Child of the Sixties

Apinya Wechayachai, a dedicated individual committed to shaping a compassionate community

Sirinya Wattanasukchai, Jaime Gill
Apinya Wechayachai and mother.
Apinya Wechayachai/2023
Apinya Wechayachai and mother.
18 December 2023

Apinya Wechayachai was born in 1955 in Chumphon, at a time when UNICEF, the Royal Thai Government and partners were working to improve healthcare nationwide. As the daughter of a hospital director and a nurse, Apinya benefited from these advances early, and was breastfed and received vaccinations against diseases which still claimed the lives of many Thai children.

Apinya grew up in a “secure, middle-class family where fears and worries were nonexistent”, but witnessed the struggles of the disadvantaged families her parents helped. “When I was young, I would go to remote villages with my parents when they provided voluntary medical service. Flooding was regular in Chumphon back then. Villagers would come to our clinic to get relief bags filled with food.”

Apinya later went to boarding school and university in Bangkok, becoming increasingly socially conscious. “There was no single defining moment or incident that changed my life,” she says. “My perspective has been shaped by a series of experiences, shifting my perspective from ‘pity’ to ‘empathy’. Pitying those who struggle often leads to a sense of superiority. But I’ve learned that understanding their resilience can empower us.”

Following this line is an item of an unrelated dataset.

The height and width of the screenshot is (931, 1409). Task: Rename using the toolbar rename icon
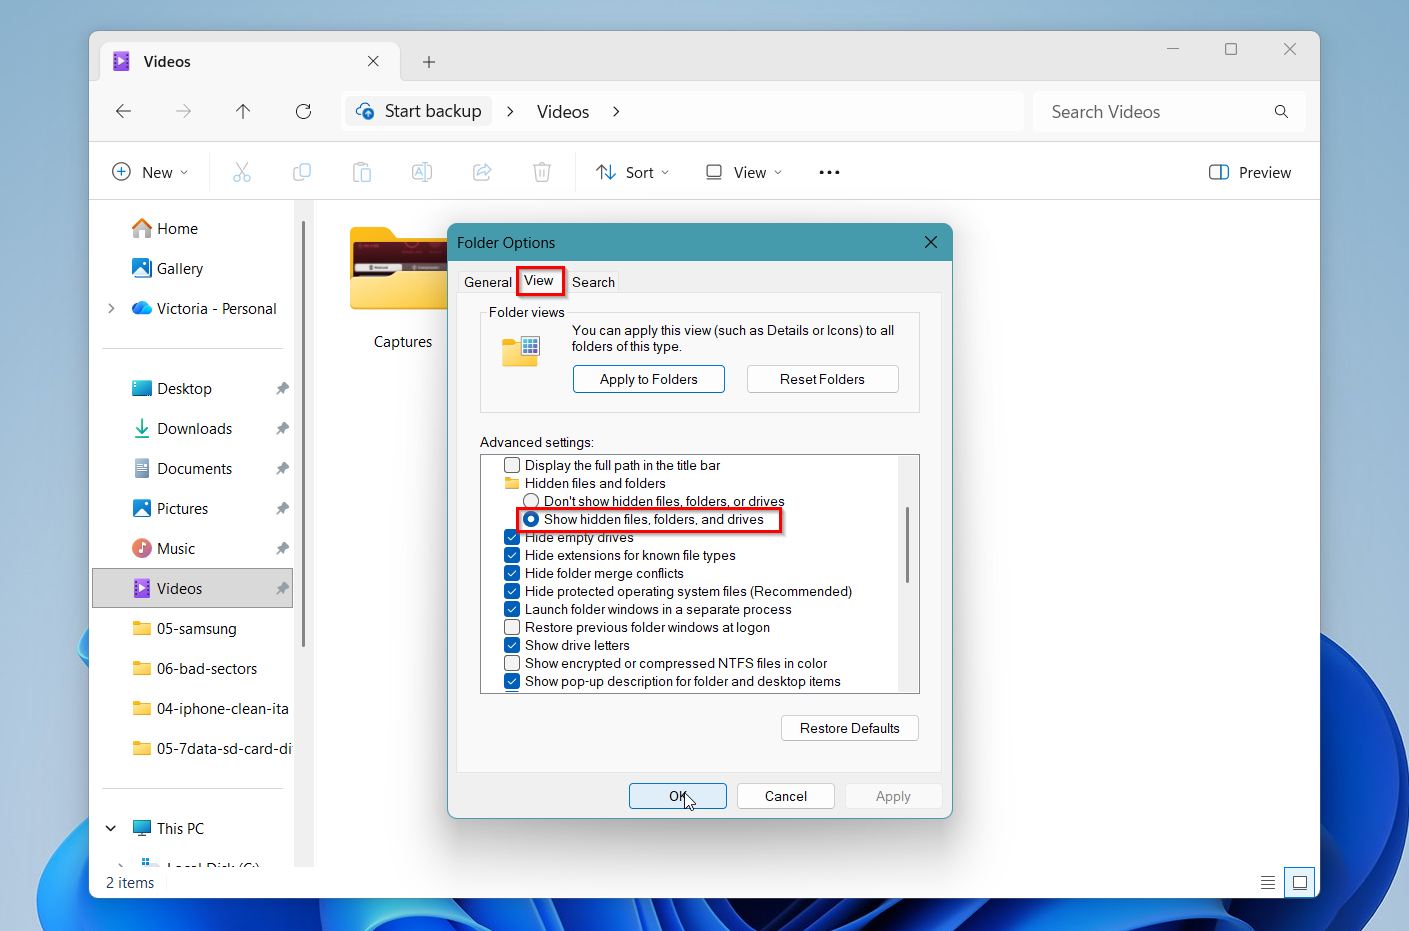click(x=422, y=171)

Apinya’s career has taken many turns, as a hospital librarian, social worker, researcher, editor and ultimately a lecturer at Thammasat University, from 1997 on. It was here that she came to learn more about UNICEF’s role supporting Thailand’s development both directly and indirectly. “UNICEF funded many of the studies I worked on. This research has gradually influenced Thailand’s working systems, helping us identify hidden problems and address them more efficiently.”

Through the years, Apinya kept her sense of empathy, and tried to pass it on to her students. “In the aftermath of the Indian Ocean Tsunami, I visited Krabi with approximately 20 of my students, to provide them with first-hand experience. I encountered a toddler who clung to her mother incessantly. Later, I discovered that during the tsunami, the mother managed to save the toddler by holding her to her chest, but tragically lost her older son, whom she was only holding by the hand.” She and her students established a centre where traumatized children could play and learn. Apinya has now retired, but stays active, reading 100 books a year and continuing field visits.

Reflecting on Thailand’s recent history, Apinya says, “The country has embraced international practices, such as the Convention on the Rights of the Child. Adopting these practices is crucial to becoming an integral part of the global society.” Looking to the future, Apinya hopes “everyone can find a safe space. Divergent perspectives should not be seen as right or wrong, but rather an opportunity to learn from one another. Respecting others, although challenging, is the key to coexistence.”

About “Child of the Decade” Blog Series

For each decade UNICEF has worked in Thailand, we will share the story of a child who grew up then. They were chosen to reflect Thailand’s diversity, rather than provide a case study of UNICEF’s work – although their lives have been shaped by the improved healthcare, education and opportunities we have worked towards.